▸ Task requirements:
Once you reach the line with "has width=798, height=488.", copy it and every line after it exactly, up to the end of the data. Omit the pictures.

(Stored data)
──────────────────────────────
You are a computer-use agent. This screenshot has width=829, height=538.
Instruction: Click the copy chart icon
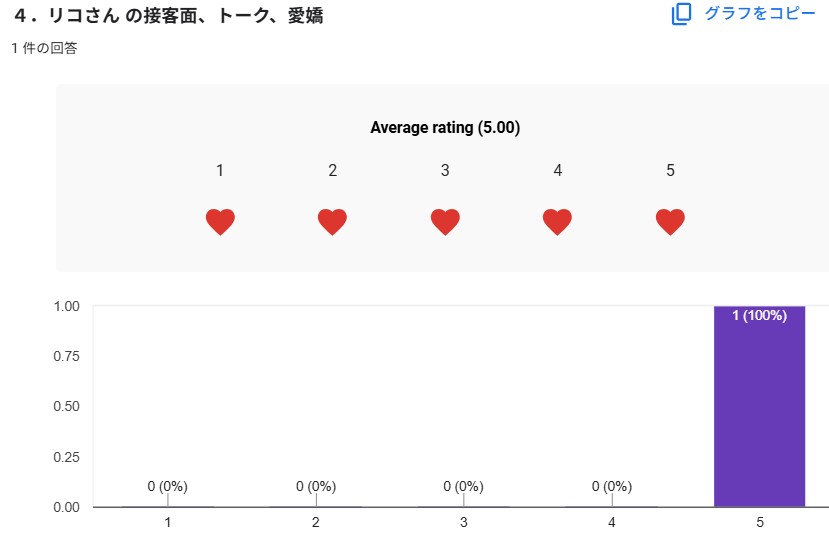[x=681, y=14]
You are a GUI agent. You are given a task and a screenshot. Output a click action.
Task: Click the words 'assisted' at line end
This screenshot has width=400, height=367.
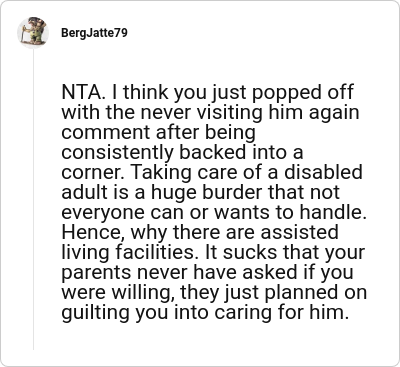click(299, 232)
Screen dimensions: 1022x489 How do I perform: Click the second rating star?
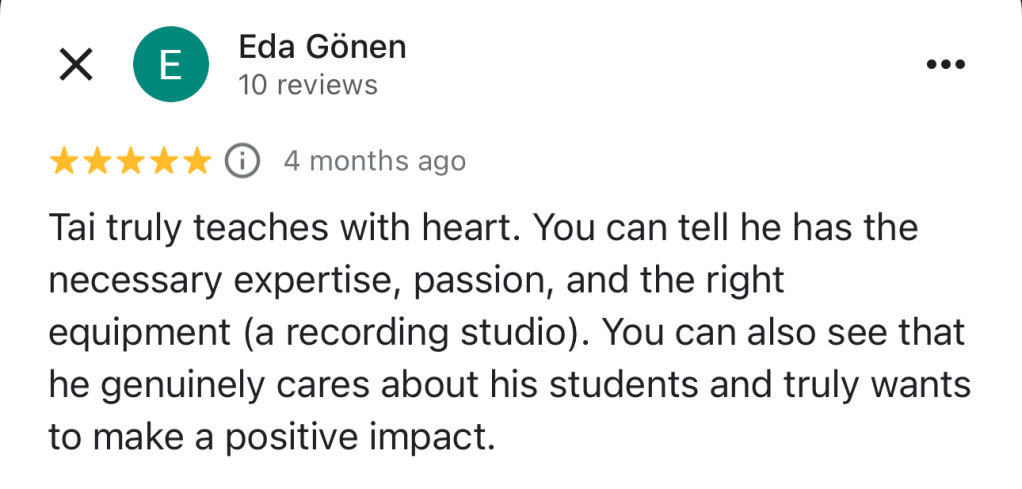(x=98, y=160)
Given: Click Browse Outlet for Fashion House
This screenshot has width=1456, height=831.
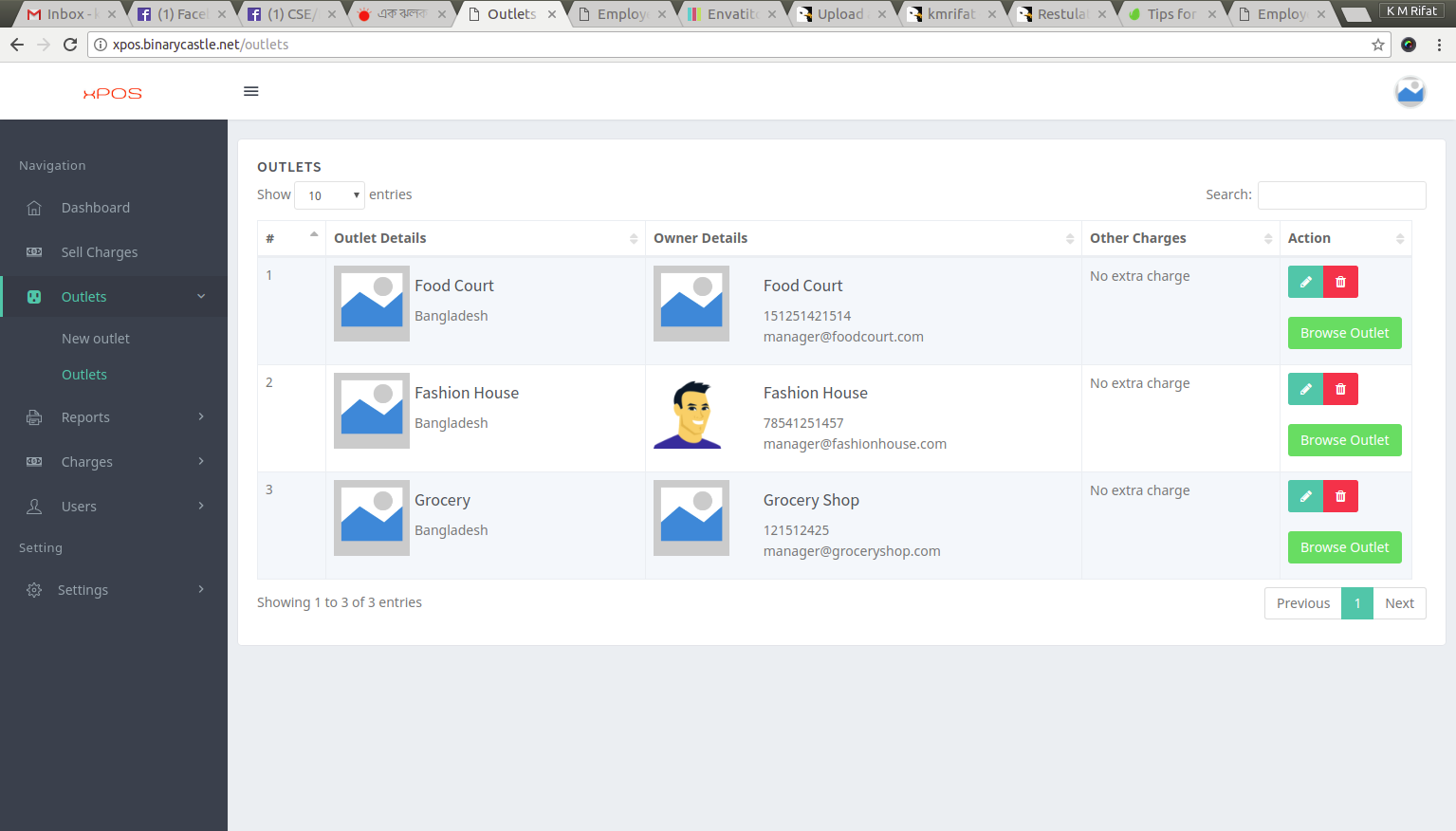Looking at the screenshot, I should pyautogui.click(x=1344, y=440).
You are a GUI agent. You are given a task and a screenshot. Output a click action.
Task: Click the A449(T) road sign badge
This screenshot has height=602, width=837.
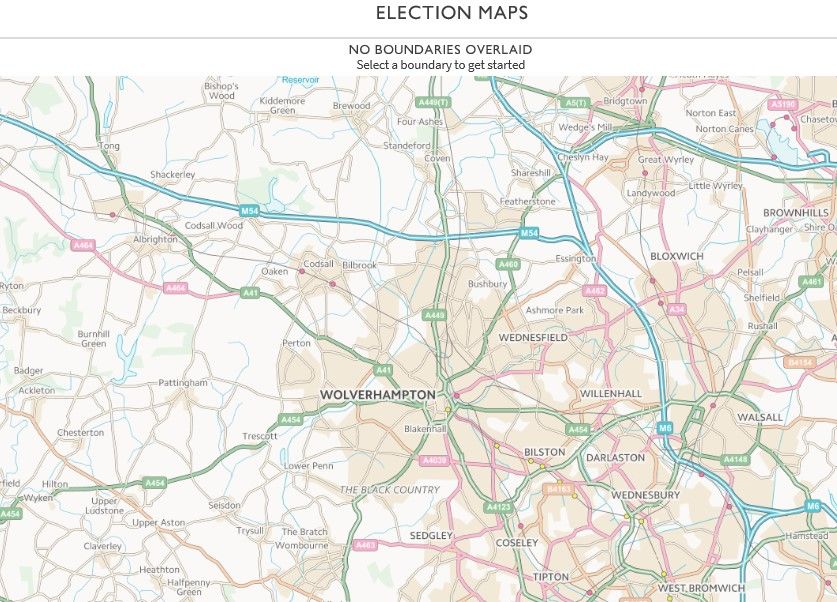[x=433, y=102]
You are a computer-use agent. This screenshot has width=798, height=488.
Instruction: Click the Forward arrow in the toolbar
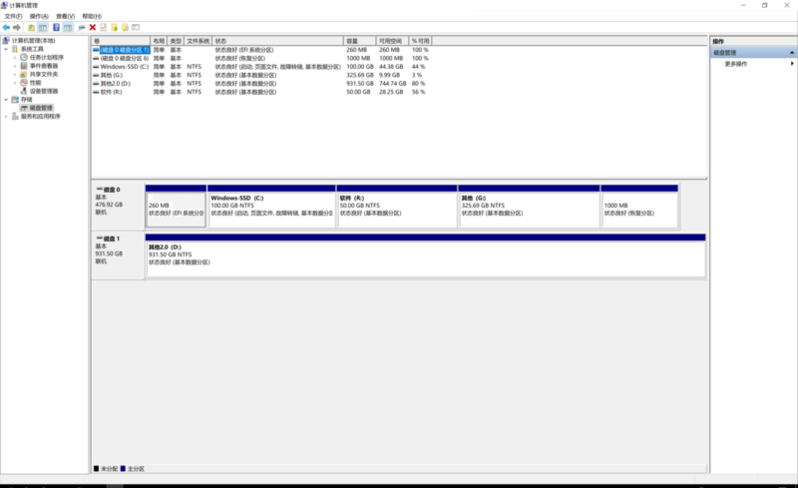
──────────────────────────────
▸ Output for this task:
You are a computer-use agent. This screenshot has width=798, height=488.
Instruction: Click the Forward arrow in the toolbar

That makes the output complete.